**SET TASK:**
Reproduce the material below word for word, changing nothing.
-- MATERIAL start --
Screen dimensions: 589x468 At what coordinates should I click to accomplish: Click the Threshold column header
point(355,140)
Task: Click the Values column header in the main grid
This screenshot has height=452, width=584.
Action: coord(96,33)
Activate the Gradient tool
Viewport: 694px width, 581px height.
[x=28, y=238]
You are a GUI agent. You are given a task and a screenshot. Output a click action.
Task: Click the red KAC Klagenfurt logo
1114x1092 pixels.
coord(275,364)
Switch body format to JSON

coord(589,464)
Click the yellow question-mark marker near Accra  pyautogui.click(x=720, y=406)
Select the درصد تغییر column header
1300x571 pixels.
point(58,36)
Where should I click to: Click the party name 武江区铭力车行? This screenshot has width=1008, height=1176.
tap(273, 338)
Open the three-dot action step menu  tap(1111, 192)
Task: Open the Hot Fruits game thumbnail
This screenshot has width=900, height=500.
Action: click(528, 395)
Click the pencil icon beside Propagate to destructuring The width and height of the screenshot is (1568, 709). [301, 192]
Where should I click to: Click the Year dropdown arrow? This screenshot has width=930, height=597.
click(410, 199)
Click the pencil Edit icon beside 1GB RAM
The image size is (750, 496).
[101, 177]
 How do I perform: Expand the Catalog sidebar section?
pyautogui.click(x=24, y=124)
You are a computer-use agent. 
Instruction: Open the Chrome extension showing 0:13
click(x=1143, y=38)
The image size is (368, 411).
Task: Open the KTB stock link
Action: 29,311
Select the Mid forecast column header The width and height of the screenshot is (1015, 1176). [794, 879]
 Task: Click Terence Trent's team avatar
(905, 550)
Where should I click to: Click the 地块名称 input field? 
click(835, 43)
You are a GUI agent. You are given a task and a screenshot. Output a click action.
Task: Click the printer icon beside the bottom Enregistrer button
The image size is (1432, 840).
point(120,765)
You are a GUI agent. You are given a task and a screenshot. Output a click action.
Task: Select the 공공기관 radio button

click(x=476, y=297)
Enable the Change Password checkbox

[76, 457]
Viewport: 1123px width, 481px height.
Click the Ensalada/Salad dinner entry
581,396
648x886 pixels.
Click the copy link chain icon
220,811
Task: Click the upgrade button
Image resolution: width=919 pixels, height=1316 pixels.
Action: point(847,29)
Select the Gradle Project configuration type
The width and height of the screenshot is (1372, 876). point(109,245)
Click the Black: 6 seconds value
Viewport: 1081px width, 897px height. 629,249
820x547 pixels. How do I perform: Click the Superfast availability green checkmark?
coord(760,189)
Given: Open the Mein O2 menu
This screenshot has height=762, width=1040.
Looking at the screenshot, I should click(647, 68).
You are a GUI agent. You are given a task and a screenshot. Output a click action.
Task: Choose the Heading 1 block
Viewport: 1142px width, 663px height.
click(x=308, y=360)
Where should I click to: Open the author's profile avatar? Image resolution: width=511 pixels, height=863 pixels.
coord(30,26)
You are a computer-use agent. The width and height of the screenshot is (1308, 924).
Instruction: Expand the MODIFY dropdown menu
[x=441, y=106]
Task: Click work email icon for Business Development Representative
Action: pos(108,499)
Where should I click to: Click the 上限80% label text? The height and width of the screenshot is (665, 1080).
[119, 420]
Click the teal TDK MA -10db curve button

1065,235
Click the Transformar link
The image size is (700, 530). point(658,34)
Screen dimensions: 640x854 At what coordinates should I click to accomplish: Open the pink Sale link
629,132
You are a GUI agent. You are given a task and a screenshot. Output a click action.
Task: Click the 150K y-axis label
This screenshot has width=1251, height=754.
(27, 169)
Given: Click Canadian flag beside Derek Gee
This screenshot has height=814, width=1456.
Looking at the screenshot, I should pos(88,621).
-- MATERIAL end --
**EXERCISE RESPONSE:**
Screen dimensions: 589x468 At what coordinates should I click to accomplish: Click the Threshold column header
point(355,140)
Task: Click the Values column header in the main grid
This screenshot has height=452, width=584.
Action: coord(96,33)
Activate the Gradient tool
Viewport: 694px width, 581px height.
[x=28, y=238]
You are a GUI agent. You are given a task and a screenshot. Output a click action.
Task: Click the red KAC Klagenfurt logo
1114x1092 pixels.
coord(275,364)
Switch body format to JSON

coord(589,464)
Click the yellow question-mark marker near Accra  pyautogui.click(x=720, y=406)
Select the درصد تغییر column header
1300x571 pixels.
point(58,36)
Where should I click to: Click the party name 武江区铭力车行? This screenshot has width=1008, height=1176.
tap(273, 338)
Open the three-dot action step menu  tap(1111, 192)
Task: Open the Hot Fruits game thumbnail
This screenshot has width=900, height=500.
Action: click(528, 395)
Click the pencil icon beside Propagate to destructuring The width and height of the screenshot is (1568, 709). [301, 192]
Where should I click to: Click the Year dropdown arrow? This screenshot has width=930, height=597.
click(410, 199)
Click the pencil Edit icon beside 1GB RAM
The image size is (750, 496).
[101, 177]
 How do I perform: Expand the Catalog sidebar section?
pyautogui.click(x=24, y=124)
You are a computer-use agent. 
Instruction: Open the Chrome extension showing 0:13
click(x=1143, y=38)
The image size is (368, 411).
Task: Open the KTB stock link
Action: 29,311
Select the Mid forecast column header The width and height of the screenshot is (1015, 1176). [794, 879]
 Task: Click Terence Trent's team avatar
(905, 550)
Where should I click to: Click the 地块名称 input field? 
click(835, 43)
You are a GUI agent. You are given a task and a screenshot. Output a click action.
Task: Click the printer icon beside the bottom Enregistrer button
The image size is (1432, 840).
point(120,765)
You are a GUI agent. You are given a task and a screenshot. Output a click action.
Task: Select the 공공기관 radio button

click(x=476, y=297)
Enable the Change Password checkbox

[76, 457]
Viewport: 1123px width, 481px height.
Click the Ensalada/Salad dinner entry
581,396
648x886 pixels.
Click the copy link chain icon
220,811
Task: Click the upgrade button
Image resolution: width=919 pixels, height=1316 pixels.
Action: point(847,29)
Select the Gradle Project configuration type
The width and height of the screenshot is (1372, 876). point(109,245)
Click the Black: 6 seconds value
Viewport: 1081px width, 897px height. 629,249
820x547 pixels. How do I perform: Click the Superfast availability green checkmark?
coord(760,189)
Given: Open the Mein O2 menu
This screenshot has height=762, width=1040.
Looking at the screenshot, I should click(647, 68).
You are a GUI agent. You are given a task and a screenshot. Output a click action.
Task: Choose the Heading 1 block
Viewport: 1142px width, 663px height.
click(x=308, y=360)
Where should I click to: Open the author's profile avatar? Image resolution: width=511 pixels, height=863 pixels.
coord(30,26)
You are a computer-use agent. The width and height of the screenshot is (1308, 924).
Instruction: Expand the MODIFY dropdown menu
[x=441, y=106]
Task: Click work email icon for Business Development Representative
Action: pos(108,499)
Where should I click to: Click the 上限80% label text? The height and width of the screenshot is (665, 1080).
[119, 420]
Click the teal TDK MA -10db curve button

1065,235
Click the Transformar link
The image size is (700, 530). point(658,34)
Screen dimensions: 640x854 At what coordinates should I click to accomplish: Open the pink Sale link
629,132
You are a GUI agent. You are given a task and a screenshot. Output a click action.
Task: Click the 150K y-axis label
This screenshot has width=1251, height=754.
(27, 169)
Given: Click Canadian flag beside Derek Gee
This screenshot has height=814, width=1456.
Looking at the screenshot, I should pos(88,621).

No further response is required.